I took Annie to our local elementary school to drop off her registration packet for kindergarten. She strutted down the halls, telling me how big she is now, and how excited she is for next year. She made the school secretary guffaw by announcing to everyone in the local vicinity that she is now 5 1/2, and more than ready to go to kindergarten. The secretary shot me a secret look of glee that quickly turned to pity when she noticed that I was about to lose my swizzle shit.
I'm not a crier. I'm not an emotional person. In fact, during moments of drama or high stress, I'm more apt to make an inappropriate joke or giggle than to burst into tears. I'm not being insensitive, it's just how I do things. Tell me my Mom has a brain tumor? We're going to immediately start making hairstyle jokes. (true story). Cat dying in the backyard and my girlfriend crushes up drugs to sedate her before I can get her to the vet? I think I'm being punked as a storyline for Desperate Housewives.

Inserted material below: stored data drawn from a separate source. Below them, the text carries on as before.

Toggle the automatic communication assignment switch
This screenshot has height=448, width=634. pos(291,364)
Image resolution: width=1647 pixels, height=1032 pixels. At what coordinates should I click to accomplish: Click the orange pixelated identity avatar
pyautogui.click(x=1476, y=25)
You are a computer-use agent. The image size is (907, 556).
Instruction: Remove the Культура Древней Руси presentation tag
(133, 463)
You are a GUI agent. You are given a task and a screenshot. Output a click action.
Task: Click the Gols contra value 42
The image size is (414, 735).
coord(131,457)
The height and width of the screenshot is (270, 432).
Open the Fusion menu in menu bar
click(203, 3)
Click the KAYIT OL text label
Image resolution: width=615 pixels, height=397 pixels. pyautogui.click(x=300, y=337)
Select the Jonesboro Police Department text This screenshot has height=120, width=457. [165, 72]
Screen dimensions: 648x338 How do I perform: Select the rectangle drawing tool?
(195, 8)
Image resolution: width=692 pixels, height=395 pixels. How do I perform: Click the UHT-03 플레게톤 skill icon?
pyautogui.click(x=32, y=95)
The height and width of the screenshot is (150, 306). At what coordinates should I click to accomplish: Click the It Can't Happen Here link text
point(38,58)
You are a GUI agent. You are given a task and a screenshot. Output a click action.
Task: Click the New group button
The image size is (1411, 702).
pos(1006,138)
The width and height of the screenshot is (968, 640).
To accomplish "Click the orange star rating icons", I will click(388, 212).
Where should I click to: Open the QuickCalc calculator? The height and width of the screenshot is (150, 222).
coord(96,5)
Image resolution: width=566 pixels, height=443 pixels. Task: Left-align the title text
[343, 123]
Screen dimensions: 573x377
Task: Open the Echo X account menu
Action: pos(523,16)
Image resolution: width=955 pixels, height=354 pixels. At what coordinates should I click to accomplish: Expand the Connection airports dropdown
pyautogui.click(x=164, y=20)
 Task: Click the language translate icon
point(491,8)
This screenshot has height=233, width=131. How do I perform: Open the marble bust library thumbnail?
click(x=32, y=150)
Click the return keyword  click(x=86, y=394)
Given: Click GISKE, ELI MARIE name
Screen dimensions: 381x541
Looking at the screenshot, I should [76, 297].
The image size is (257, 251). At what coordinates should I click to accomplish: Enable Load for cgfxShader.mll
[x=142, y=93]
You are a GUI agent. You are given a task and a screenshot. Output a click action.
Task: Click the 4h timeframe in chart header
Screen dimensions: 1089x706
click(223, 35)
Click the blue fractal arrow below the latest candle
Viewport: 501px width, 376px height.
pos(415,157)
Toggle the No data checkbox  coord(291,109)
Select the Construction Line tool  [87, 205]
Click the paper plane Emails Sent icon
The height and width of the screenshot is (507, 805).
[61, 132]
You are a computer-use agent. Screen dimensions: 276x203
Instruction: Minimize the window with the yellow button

So it mostly surprised me that this little jaunt to the school office would affect me so much. It sounds so cliche, but it just seems like it's going so, so fast. Her elementary school smells EXACTLY like my elementary school--- Elmers glue, stinky sneakers and construction paper. But the kids look so BIG, so much more (stupid word here) sophisticated. I know the next logical step is to have Annie put a ban on all things Disney Princess and move on to slutty Hannah Montana, but I feel like (especially with girls) that we are at a crossroads to keep our children as young as humanly possible.
And ironically, this school trip taught me that I'm the one that has to mature a little bit.